I am sure I'd do better imitating Warren Buffett. Or Pavarotti - at least I look like him (with a bit of false hair here and there).

Or should I just go out and get laid? (This question is not part of the test.)



Dick Headley said...

One Dick Headley pretending to be Dick Headley is enough thank you.

I see Harry got 3 years for bad literature.

Michael McClung said...

You should open a bookstore with me. Then sit behind the counter being curmudgeonly while I wage stealthy war on your half, slowly crowding out your philosophy texts with my mindless but entertaining genre fiction.

expat@large said...

DH: sad but true (to both comments)

MM: my stuff *IS* entertaining. As Kierkegaard would say, it is a truth that is true for me! My definition of entertainment does not involve turning off my mind, alright! Now excuse me while I watch my BKK street pirate DVDs of the 3rd series of Battlestar Gallactica...

rockstar69 said...

Mmmm. What to do with your untold wealth?

You could invest in a band that is gonna be huge (Well at least in Eltham where they now have a residency)!! Or you could just buy a lifetime supply of sex so you don't have to go shopping every time you're horny.

Battlestar Gallactica. Is that the NEW series with the stunningly hornbag cylon????

expat@large said...

Rocky: BG - ALL the female cylons are pretty damn cute, even Lucy Lawless.

Mark: the kind that gets in all the 'cyclopedias though.

dibabear said...

Regarding the "buying sex" comment, always remember if it flies, floats, f*cks or has it.

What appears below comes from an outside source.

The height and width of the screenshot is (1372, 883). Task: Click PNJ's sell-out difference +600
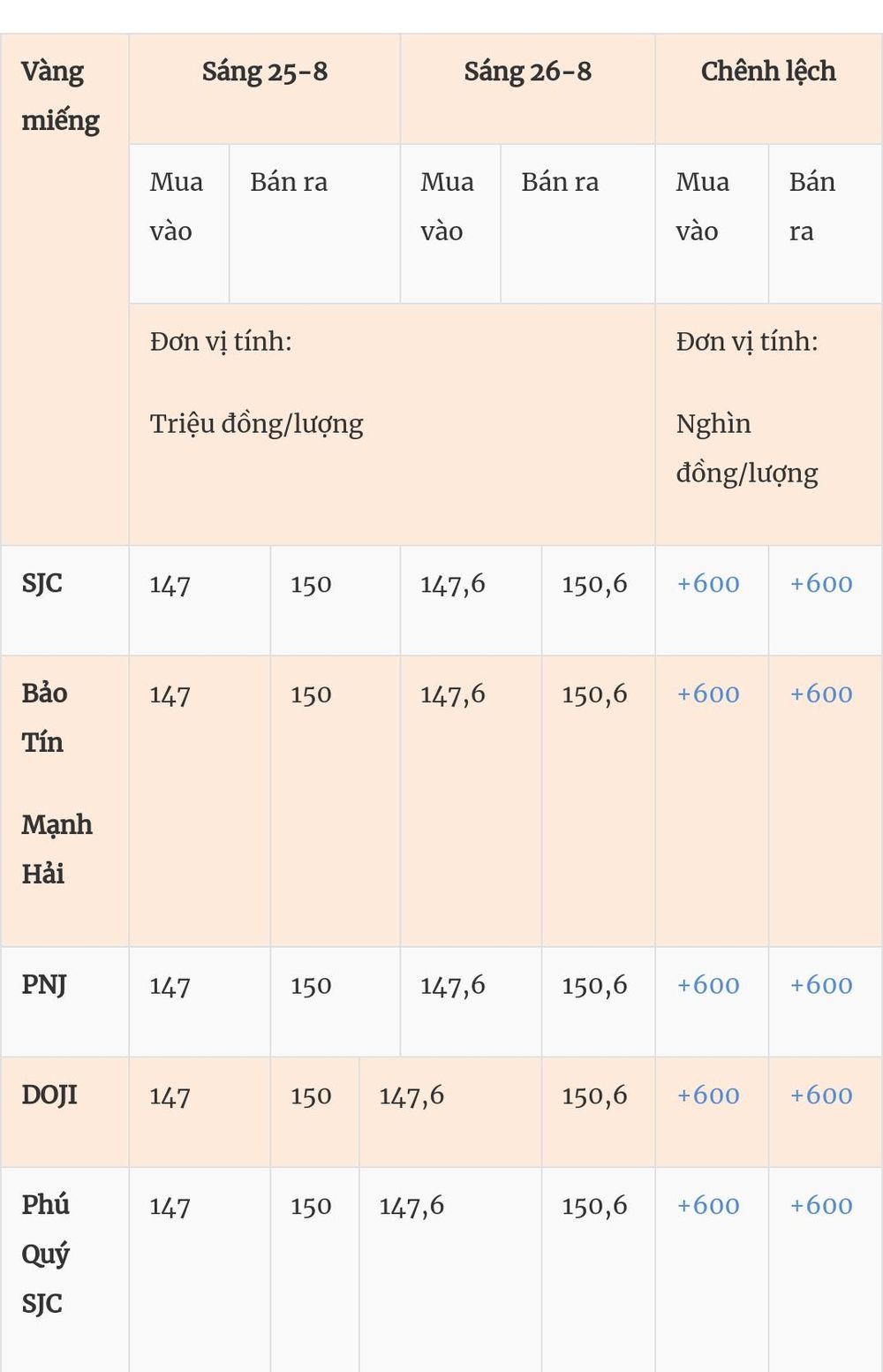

Regarding whether you've lived a non-descript and non-productive life, from which vantage point? What do you believe in, truly? Does it matter whether the self is relating to itself or to a relation or projection of a self you wish to project? Yeah, philosophy gave me a headache especially Aquinas' "cogito ergo sum". How did he know he thinks and therefore exists? Perhaps we're all just a figment of some greater beings imagination. Ow, I think I stubbed my brain.

As for why didn't Christ...the answer is simple, really. Because he knew that anything that involved man would quickly become corrupt as all things do. We couldn't keep 10 commandments and so he made it two (which is one really). And we can't even keep that one. He couldn't change that because of that free will thing. That's a much easier apple to peel than Kierkegaard, mate.

expat@large said...

"Blogito ergo have no time for a relationship..." was one of *Descartes'* early versions. Aquinas was the "we are citizens in City of God" person.

I was caught by K's Either/Or bit about "if I do this I will regret it: if I do the other I will regret that as all. Best not to even make a decision. I'll still regret everything, but at least it won't be my fault." (It was satrical I believe.) But it reminded me so much of John Barth's "End Of The Road" novel where the guy freezes to the point can't even get out of a chair as he weighs the good and the bad aspects about every decision.

Unknown said...

I think that you need to follow Warren Buffett and donate mega millions to Bill and Melinda Gates Foundation. Which, amongst other things, is trying to eradicate AIDS and Malaria in Africa.

What? you don't have mega millions?

Soapbox: The only way to cure AIDS is Quarantine and isolation of infected people. Simple really.

expat@large said...

Back in the good old bad old days, I'd spend my life-savings each week on groceries at the supermarket.

Mega-millions? Dude I'd retire if I just had enough to buy, say, a nice little place in Noosa Heads. Hmm, thinks, that WOULD require mega-millions.